Generally, these projects take between three and five years to execute but market conditions have been less than optimal over the past two years and China is a tricky place to do business. Nonetheless, Rynning hopes that two of the companies in his portfolio will float over the next six to 12 months.

The first is Gobi Coal & Energy, a coal mining operation based in Mongolia. The company has proven reserves of coal and Mongolia borders China, which is one of the largest consumers of coal in the world.

Generally, China has to ship the fuel from places as far flung as Australia or Brazil. Having it on the doorstep makes transportation substantially cheaper and easier.

Origo bought a 21 per cent stake in Gobi last November for $15 million (£10 million). The seller needed cash so Origo got the investment at a jolly good price, so much so that when Gobi floats on the Hong Kong Stock Exchange later this year, as it is expected to do, the value put on Origo’s stake alone is forecast to be larger than the company’s entire valuation on Aim – currently £40 million.

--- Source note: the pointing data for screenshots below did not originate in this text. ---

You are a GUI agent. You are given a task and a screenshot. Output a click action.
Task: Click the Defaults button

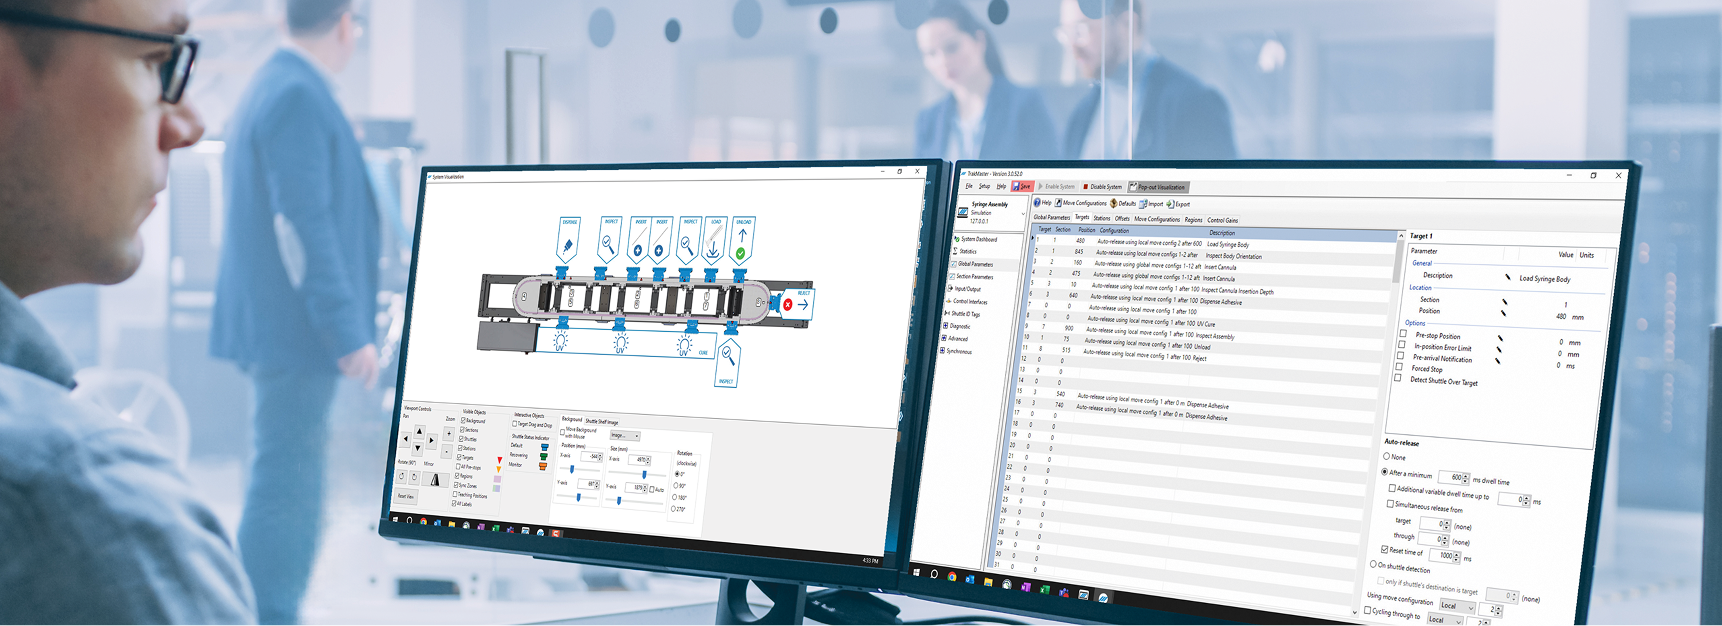1122,203
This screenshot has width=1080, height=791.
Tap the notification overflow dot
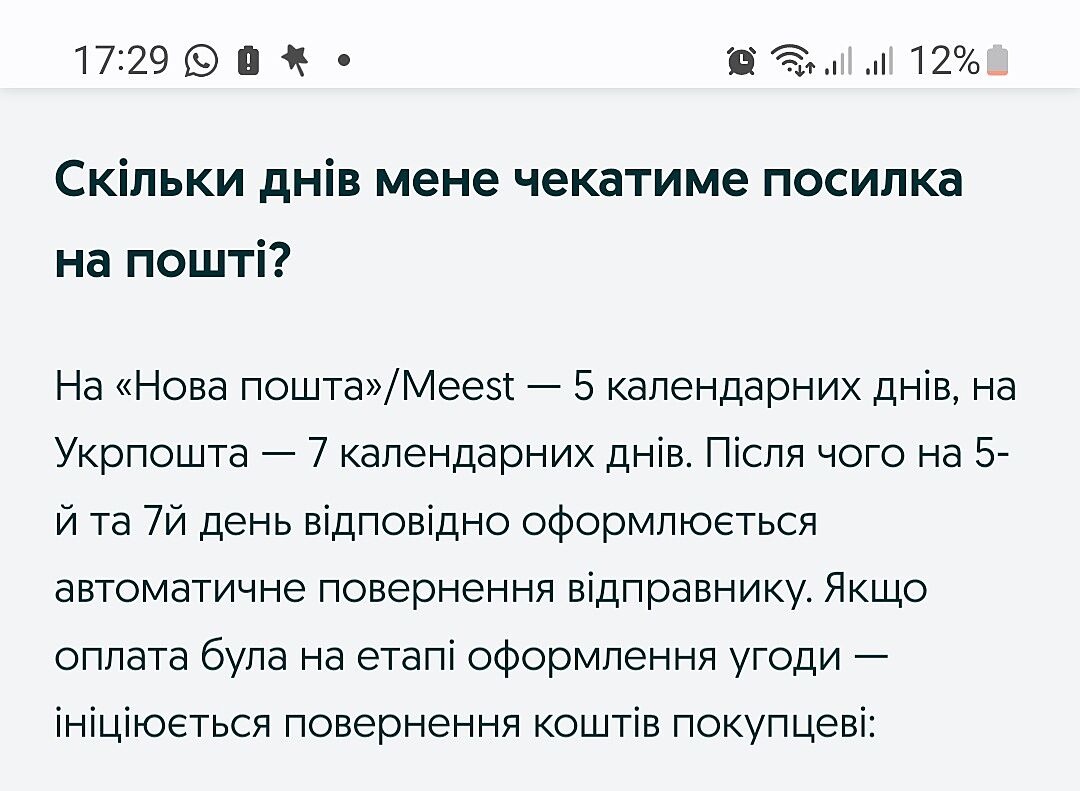click(343, 61)
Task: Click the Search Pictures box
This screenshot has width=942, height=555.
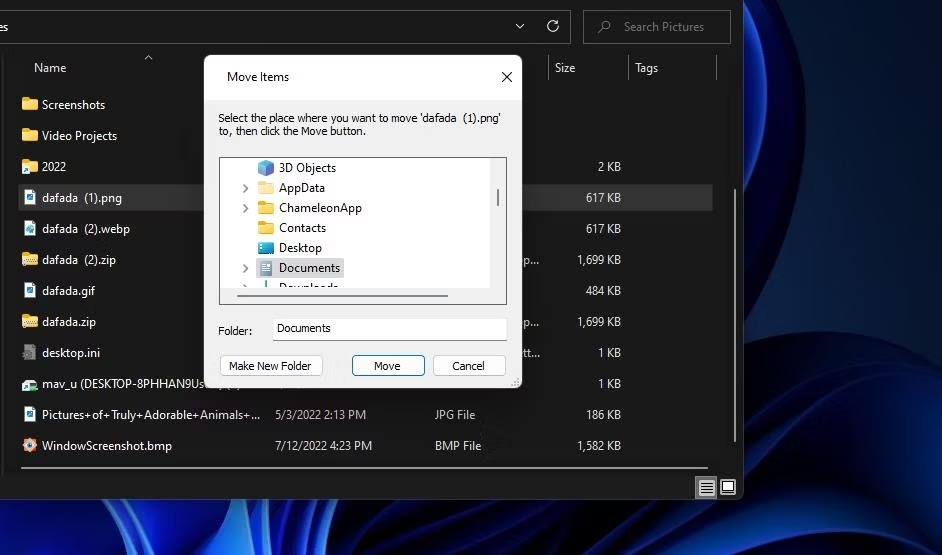Action: click(657, 27)
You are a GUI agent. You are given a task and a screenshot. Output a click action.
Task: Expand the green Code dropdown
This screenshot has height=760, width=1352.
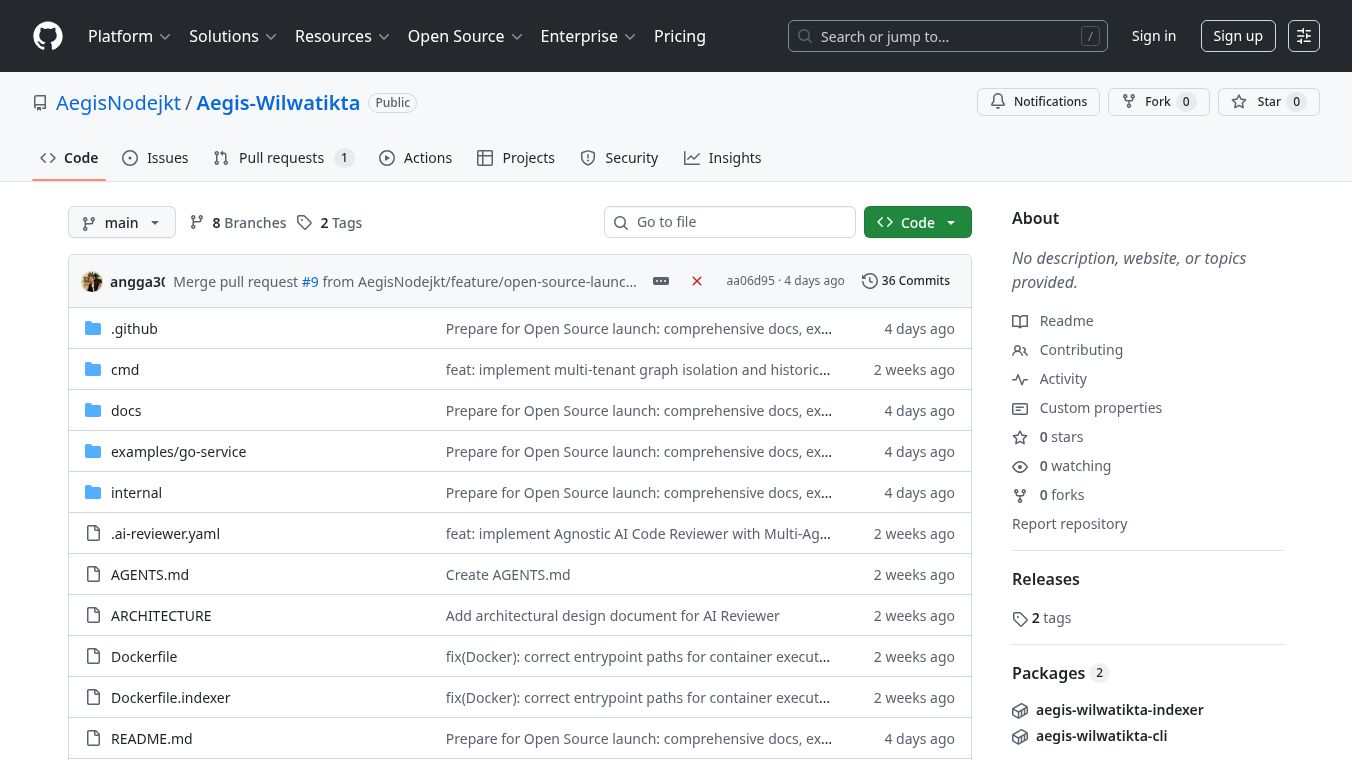pyautogui.click(x=917, y=222)
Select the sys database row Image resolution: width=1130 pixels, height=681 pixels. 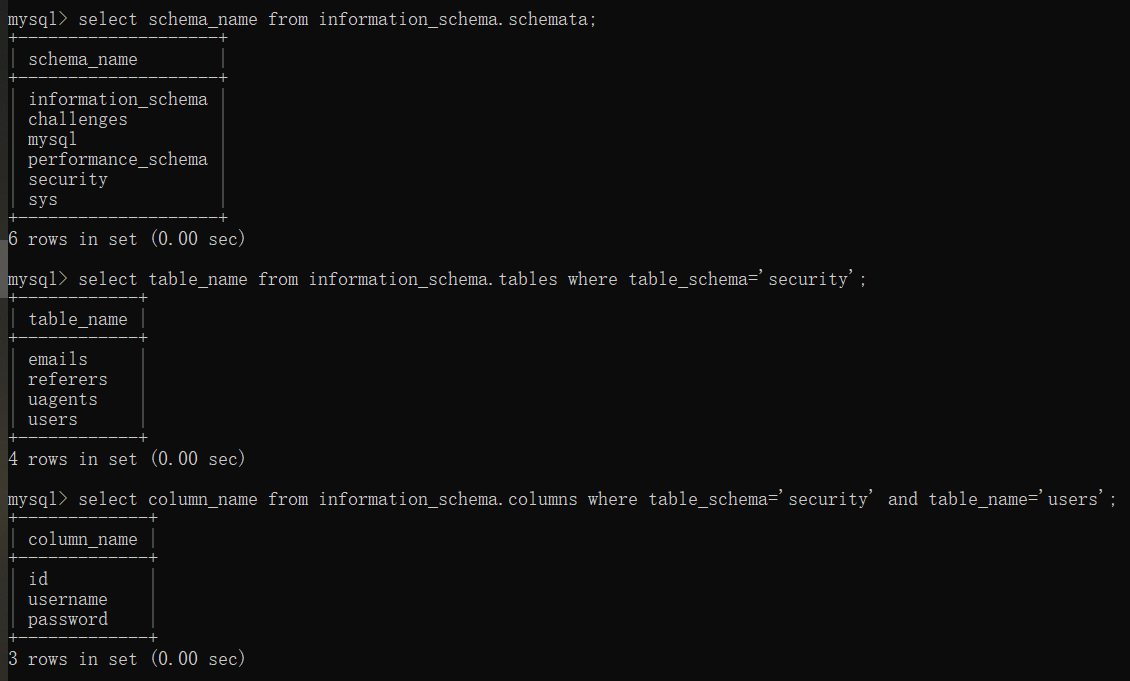(x=43, y=199)
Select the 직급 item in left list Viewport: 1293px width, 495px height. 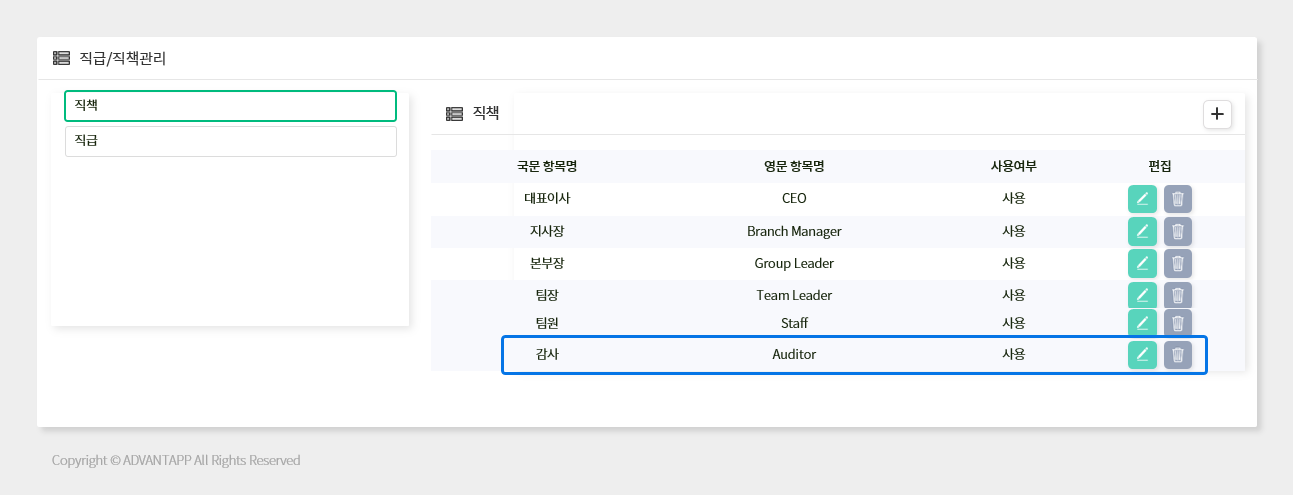(230, 141)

Origo’s second promising investment is a 17 per cent stake in a Seattle-based water purification business, Halo Source. The group makes cartridges which are inserted into fridges and sinks to make water pure and drinkable. These household appliances are sold in the US but they are also extremely popular in China and India, where drinking water is in real demand. Halo also makes textiles that kill bacteria so it is involved in the manufacture of apparel for doctors, nurses and certain members of the US armed forces.

Origo bought its stake for $17 million but should make a lot more when Halo floats, possibly on Aim, in the next six to 12 months.

Origo is involved in several other investments as well and is actively looking at ventures connected to the prolific growth of electric cars in China.

Midas verdict: Origo may sound rather risky and, to a certain extent it is. However, Rynning is a cautious man who knows China well and only invests in ventures with a reasonable track record. The company’s shares are trading at 18p but its assets are valued at around 40p, it has £20 million on its balance sheet and no debts. Investors looking for exposure to China could do a lot worse. Buy.